PJ: Clients understand that too. They want us to make money; they know why we are in business and are willing to pay the extra cost to make sure that their funds and their clients’ funds are protected. As Gerry suggested, we are in the process of finding the new equilibrium. That is an interative process that will take time. It probably means we are going to have to start passing on some costs and I think clients are generally ok with that.
JG: I agree. At our company we [took] the first step in that direction in ’09, starting with the smallest clients, and carried that out from there into looking at the entire client base. One of the things we found was that [we] had a client [a few years] ago who was a high-volume client and paid a fair amount of commission. Well, five years later he is doing 10% of what he once traded but his commission rate never moved. We have been right-sizing commissions for the past [couple of] years. The other comment Scott made was about technology. The CME made the decision to launch [its new data center] DC3 back in ’06 but it [actually] launched this year. Our expenses are $130,000 per month; that is a significant new cost that we didn’t have the year before. We didn’t get to shed any expense over at Equinox or Telex; we just added a new expense.
GC: [This] is a good time for me to jump in and point out that the exchanges are extraordinarily aggressive right now in passing cost on to the FCMs in very difficult times — both direct cost and also tying up our liquidity and capital in how they margin the FCMs and how they ask us to contribute to the guarantee funds that guarantee the exchanges themselves. That model needs to be addressed between the FCMs and the exchanges because the FCMs can’t be the shock absorber forever for every time the exchange wants a new initiative or needs to shore up their balance sheet.
FM: Has there been a pushback against the exchanges?
GC: Some of these things are emerging and [with] some of them the rubber band is ready to break.
JG: It is an iterative process.
PJ: If you look at the percentage of client commissions that the FCMs keep vs. what the exchanges keep [it is a] pretty shocking disparity, I am not going to throw a percentage out, but it is pretty lopsided.
FM: Is this because of a lack of competition?

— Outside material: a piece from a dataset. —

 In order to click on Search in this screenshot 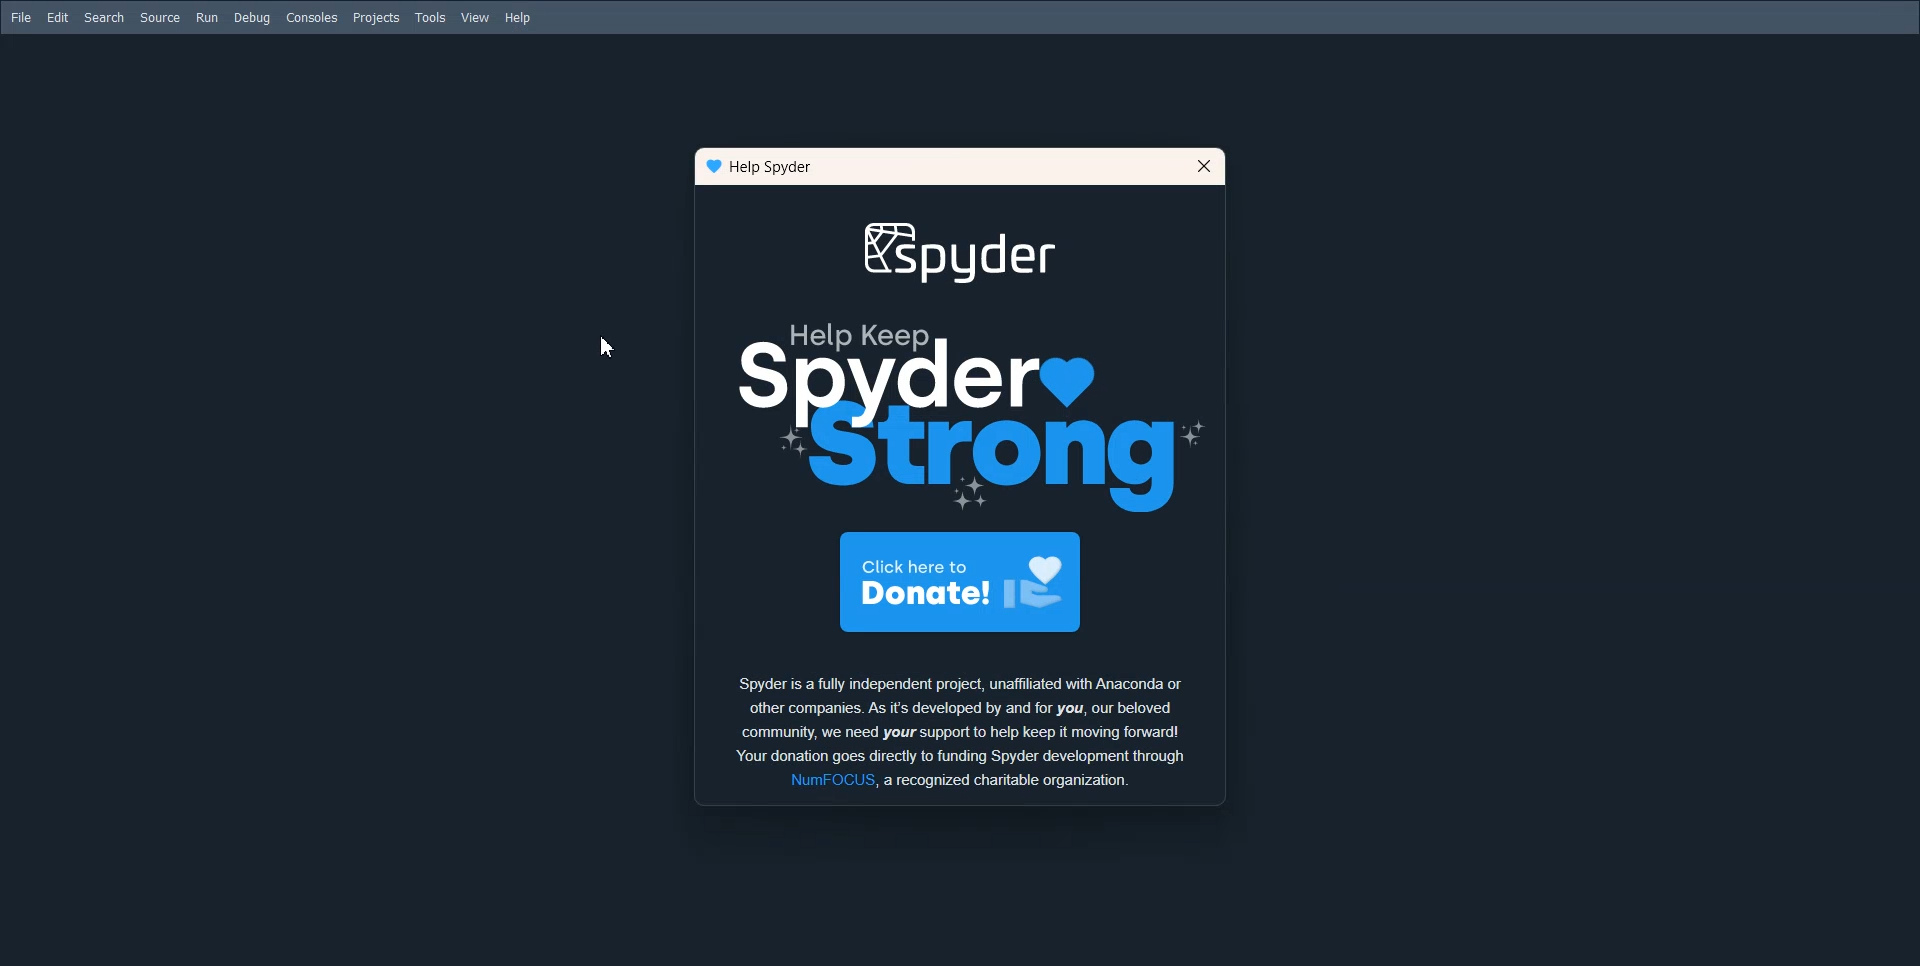, I will do `click(105, 17)`.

JG: We have $1.5 million of our money up as security deposit at New York Portfolio Clearing (NYPC) and we only have $200,000 of customer margin; normally it is skewed the other way. I don’t want to just quit [but] we are looking at this as a bad use of our capital. At the time we became a member of NYPC, we became a member of ELX; I like helping a competitor. Fostering a little competition is a good thing, but now a couple years later they are not doing much volume, [and] it is wasting $1.5 million of capital. Gerry’s point is hitting home; we are looking at the same thing.